• Dataset entries:
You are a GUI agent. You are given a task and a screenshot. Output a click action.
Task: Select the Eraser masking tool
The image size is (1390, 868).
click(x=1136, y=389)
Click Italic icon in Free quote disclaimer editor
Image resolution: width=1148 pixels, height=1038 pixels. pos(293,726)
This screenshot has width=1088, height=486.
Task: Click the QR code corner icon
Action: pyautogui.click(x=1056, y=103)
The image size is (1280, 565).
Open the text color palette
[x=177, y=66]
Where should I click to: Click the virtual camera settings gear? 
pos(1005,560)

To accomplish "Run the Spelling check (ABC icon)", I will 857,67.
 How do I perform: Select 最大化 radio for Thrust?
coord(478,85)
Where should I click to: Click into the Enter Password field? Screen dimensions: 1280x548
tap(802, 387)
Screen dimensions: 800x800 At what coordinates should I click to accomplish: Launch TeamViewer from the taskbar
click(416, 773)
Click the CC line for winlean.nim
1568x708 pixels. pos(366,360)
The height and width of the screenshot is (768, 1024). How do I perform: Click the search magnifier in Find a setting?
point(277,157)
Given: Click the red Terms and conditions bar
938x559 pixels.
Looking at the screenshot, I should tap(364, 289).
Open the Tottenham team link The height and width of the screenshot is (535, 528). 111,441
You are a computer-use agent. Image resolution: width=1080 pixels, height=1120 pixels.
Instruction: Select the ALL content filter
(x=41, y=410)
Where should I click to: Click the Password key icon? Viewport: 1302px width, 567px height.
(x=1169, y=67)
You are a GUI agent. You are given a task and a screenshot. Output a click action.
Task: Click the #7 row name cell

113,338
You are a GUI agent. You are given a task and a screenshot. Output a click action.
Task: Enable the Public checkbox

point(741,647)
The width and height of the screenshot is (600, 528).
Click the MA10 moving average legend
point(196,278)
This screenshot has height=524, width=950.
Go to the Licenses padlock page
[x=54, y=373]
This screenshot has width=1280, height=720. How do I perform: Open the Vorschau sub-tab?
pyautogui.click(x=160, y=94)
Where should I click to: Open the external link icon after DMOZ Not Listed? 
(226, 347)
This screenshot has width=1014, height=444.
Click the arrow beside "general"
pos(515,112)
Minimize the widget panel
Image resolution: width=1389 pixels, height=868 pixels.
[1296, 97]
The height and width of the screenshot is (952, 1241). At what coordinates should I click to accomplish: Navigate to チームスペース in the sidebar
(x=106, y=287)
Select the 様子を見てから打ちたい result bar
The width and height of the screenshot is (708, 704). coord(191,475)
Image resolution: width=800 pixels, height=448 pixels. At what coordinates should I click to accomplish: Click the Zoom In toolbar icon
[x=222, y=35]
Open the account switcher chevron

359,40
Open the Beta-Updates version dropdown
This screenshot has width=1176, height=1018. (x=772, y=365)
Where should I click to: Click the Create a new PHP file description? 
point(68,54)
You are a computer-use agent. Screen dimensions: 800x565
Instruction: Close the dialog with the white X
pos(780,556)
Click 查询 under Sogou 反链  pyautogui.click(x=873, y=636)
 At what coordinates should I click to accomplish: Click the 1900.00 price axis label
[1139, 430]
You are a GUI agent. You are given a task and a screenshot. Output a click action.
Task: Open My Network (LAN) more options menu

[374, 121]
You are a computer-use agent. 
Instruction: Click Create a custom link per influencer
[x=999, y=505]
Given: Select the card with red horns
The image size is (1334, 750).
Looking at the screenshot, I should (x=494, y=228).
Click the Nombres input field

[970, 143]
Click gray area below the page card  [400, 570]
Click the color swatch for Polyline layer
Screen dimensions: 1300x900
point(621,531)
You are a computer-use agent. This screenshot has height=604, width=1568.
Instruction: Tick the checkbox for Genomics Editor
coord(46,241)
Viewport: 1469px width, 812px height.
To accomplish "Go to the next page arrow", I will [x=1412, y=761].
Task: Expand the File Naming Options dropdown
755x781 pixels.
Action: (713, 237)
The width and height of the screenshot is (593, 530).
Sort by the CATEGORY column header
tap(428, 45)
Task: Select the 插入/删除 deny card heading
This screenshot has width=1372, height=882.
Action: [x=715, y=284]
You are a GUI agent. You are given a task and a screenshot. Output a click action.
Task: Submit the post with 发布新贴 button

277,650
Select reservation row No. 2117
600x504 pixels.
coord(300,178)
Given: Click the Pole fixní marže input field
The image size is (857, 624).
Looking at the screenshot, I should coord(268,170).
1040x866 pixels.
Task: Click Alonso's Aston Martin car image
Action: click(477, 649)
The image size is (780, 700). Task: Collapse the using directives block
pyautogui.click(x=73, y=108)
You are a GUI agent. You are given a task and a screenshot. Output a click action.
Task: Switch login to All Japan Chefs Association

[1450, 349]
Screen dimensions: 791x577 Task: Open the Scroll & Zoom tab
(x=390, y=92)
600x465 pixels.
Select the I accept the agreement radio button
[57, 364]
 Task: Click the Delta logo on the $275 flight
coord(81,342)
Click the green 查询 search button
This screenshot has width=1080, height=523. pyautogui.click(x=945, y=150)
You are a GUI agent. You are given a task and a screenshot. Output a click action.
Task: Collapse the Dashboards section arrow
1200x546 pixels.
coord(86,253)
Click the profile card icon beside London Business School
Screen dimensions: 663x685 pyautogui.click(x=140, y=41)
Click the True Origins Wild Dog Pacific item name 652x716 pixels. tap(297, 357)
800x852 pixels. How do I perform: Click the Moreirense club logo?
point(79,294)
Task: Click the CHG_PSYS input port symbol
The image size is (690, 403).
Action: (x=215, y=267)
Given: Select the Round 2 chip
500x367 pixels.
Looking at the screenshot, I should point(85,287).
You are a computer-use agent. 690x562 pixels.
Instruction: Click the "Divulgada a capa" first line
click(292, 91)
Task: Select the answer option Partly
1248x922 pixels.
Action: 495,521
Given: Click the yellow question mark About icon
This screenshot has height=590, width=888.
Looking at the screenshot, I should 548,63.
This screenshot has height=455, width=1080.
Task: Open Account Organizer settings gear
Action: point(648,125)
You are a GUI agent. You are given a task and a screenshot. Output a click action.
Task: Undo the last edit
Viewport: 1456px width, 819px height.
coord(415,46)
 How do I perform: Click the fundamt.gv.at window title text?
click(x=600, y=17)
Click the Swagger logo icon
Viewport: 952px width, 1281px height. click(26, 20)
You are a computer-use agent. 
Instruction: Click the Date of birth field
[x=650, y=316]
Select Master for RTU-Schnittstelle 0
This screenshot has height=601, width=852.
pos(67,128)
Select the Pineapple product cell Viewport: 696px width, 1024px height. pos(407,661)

• Task objective:
Please repeat the material above word for word.

• Answer area:
You are a GUI agent. You are given a task and a screenshot. Output a click action.
Task: Select the Eraser masking tool
The image size is (1390, 868).
click(x=1136, y=389)
Click Italic icon in Free quote disclaimer editor
Image resolution: width=1148 pixels, height=1038 pixels. pos(293,726)
This screenshot has width=1088, height=486.
Task: Click the QR code corner icon
Action: pyautogui.click(x=1056, y=103)
The image size is (1280, 565).
Open the text color palette
[x=177, y=66]
Where should I click to: Click the virtual camera settings gear? 
pos(1005,560)

To accomplish "Run the Spelling check (ABC icon)", I will 857,67.
 How do I perform: Select 最大化 radio for Thrust?
coord(478,85)
Where should I click to: Click into the Enter Password field? Screen dimensions: 1280x548
tap(802, 387)
Screen dimensions: 800x800 At what coordinates should I click to accomplish: Launch TeamViewer from the taskbar
click(416, 773)
Click the CC line for winlean.nim
1568x708 pixels. pos(366,360)
The height and width of the screenshot is (768, 1024). How do I perform: Click the search magnifier in Find a setting?
point(277,157)
Given: Click the red Terms and conditions bar
938x559 pixels.
Looking at the screenshot, I should tap(364, 289).
Open the Tottenham team link The height and width of the screenshot is (535, 528). 111,441
You are a computer-use agent. Image resolution: width=1080 pixels, height=1120 pixels.
Instruction: Select the ALL content filter
(x=41, y=410)
Where should I click to: Click the Password key icon? Viewport: 1302px width, 567px height.
(x=1169, y=67)
You are a GUI agent. You are given a task and a screenshot. Output a click action.
Task: Click the #7 row name cell

113,338
You are a GUI agent. You are given a task and a screenshot. Output a click action.
Task: Enable the Public checkbox

point(741,647)
The width and height of the screenshot is (600, 528).
Click the MA10 moving average legend
point(196,278)
This screenshot has height=524, width=950.
Go to the Licenses padlock page
[x=54, y=373]
This screenshot has width=1280, height=720. How do I perform: Open the Vorschau sub-tab?
pyautogui.click(x=160, y=94)
Where should I click to: Open the external link icon after DMOZ Not Listed? 
(226, 347)
This screenshot has width=1014, height=444.
Click the arrow beside "general"
pos(515,112)
Minimize the widget panel
Image resolution: width=1389 pixels, height=868 pixels.
[1296, 97]
The height and width of the screenshot is (952, 1241). At what coordinates should I click to accomplish: Navigate to チームスペース in the sidebar
(x=106, y=287)
Select the 様子を見てから打ちたい result bar
The width and height of the screenshot is (708, 704). coord(191,475)
Image resolution: width=800 pixels, height=448 pixels. At what coordinates should I click to accomplish: Click the Zoom In toolbar icon
[x=222, y=35]
Open the account switcher chevron

359,40
Open the Beta-Updates version dropdown
This screenshot has width=1176, height=1018. (x=772, y=365)
Where should I click to: Click the Create a new PHP file description? 
point(68,54)
You are a computer-use agent. Screen dimensions: 800x565
Instruction: Close the dialog with the white X
pos(780,556)
Click 查询 under Sogou 反链  pyautogui.click(x=873, y=636)
 At what coordinates should I click to accomplish: Click the 1900.00 price axis label
[1139, 430]
You are a GUI agent. You are given a task and a screenshot. Output a click action.
Task: Open My Network (LAN) more options menu

[374, 121]
You are a computer-use agent. 
Instruction: Click Create a custom link per influencer
[x=999, y=505]
Given: Select the card with red horns
The image size is (1334, 750).
Looking at the screenshot, I should (x=494, y=228).
Click the Nombres input field

[970, 143]
Click gray area below the page card  [400, 570]
Click the color swatch for Polyline layer
Screen dimensions: 1300x900
point(621,531)
You are a computer-use agent. This screenshot has height=604, width=1568.
Instruction: Tick the checkbox for Genomics Editor
coord(46,241)
Viewport: 1469px width, 812px height.
To accomplish "Go to the next page arrow", I will [x=1412, y=761].
Task: Expand the File Naming Options dropdown
755x781 pixels.
Action: (713, 237)
The width and height of the screenshot is (593, 530).
Sort by the CATEGORY column header
tap(428, 45)
Task: Select the 插入/删除 deny card heading
This screenshot has width=1372, height=882.
Action: [x=715, y=284]
You are a GUI agent. You are given a task and a screenshot. Output a click action.
Task: Submit the post with 发布新贴 button

277,650
Select reservation row No. 2117
600x504 pixels.
coord(300,178)
Given: Click the Pole fixní marže input field
The image size is (857, 624).
Looking at the screenshot, I should coord(268,170).
1040x866 pixels.
Task: Click Alonso's Aston Martin car image
Action: click(477, 649)
The image size is (780, 700). Task: Collapse the using directives block
pyautogui.click(x=73, y=108)
You are a GUI agent. You are given a task and a screenshot. Output a click action.
Task: Switch login to All Japan Chefs Association

[1450, 349]
Screen dimensions: 791x577 Task: Open the Scroll & Zoom tab
(x=390, y=92)
600x465 pixels.
Select the I accept the agreement radio button
[57, 364]
 Task: Click the Delta logo on the $275 flight
coord(81,342)
Click the green 查询 search button
This screenshot has width=1080, height=523. pyautogui.click(x=945, y=150)
You are a GUI agent. You are given a task and a screenshot. Output a click action.
Task: Collapse the Dashboards section arrow
1200x546 pixels.
coord(86,253)
Click the profile card icon beside London Business School
Screen dimensions: 663x685 pyautogui.click(x=140, y=41)
Click the True Origins Wild Dog Pacific item name 652x716 pixels. tap(297, 357)
800x852 pixels. How do I perform: Click the Moreirense club logo?
point(79,294)
Task: Click the CHG_PSYS input port symbol
The image size is (690, 403).
Action: (x=215, y=267)
Given: Select the Round 2 chip
500x367 pixels.
Looking at the screenshot, I should point(85,287).
You are a computer-use agent. 690x562 pixels.
Instruction: Click the "Divulgada a capa" first line
click(292, 91)
Task: Select the answer option Partly
1248x922 pixels.
Action: 495,521
Given: Click the yellow question mark About icon
This screenshot has height=590, width=888.
Looking at the screenshot, I should 548,63.
This screenshot has height=455, width=1080.
Task: Open Account Organizer settings gear
Action: point(648,125)
You are a GUI agent. You are given a task and a screenshot. Output a click action.
Task: Undo the last edit
Viewport: 1456px width, 819px height.
coord(415,46)
 How do I perform: Click the fundamt.gv.at window title text?
click(x=600, y=17)
Click the Swagger logo icon
Viewport: 952px width, 1281px height. click(26, 20)
You are a computer-use agent. 
Instruction: Click the Date of birth field
[x=650, y=316]
Select Master for RTU-Schnittstelle 0
This screenshot has height=601, width=852.
pos(67,128)
Select the Pineapple product cell Viewport: 696px width, 1024px height. pos(407,661)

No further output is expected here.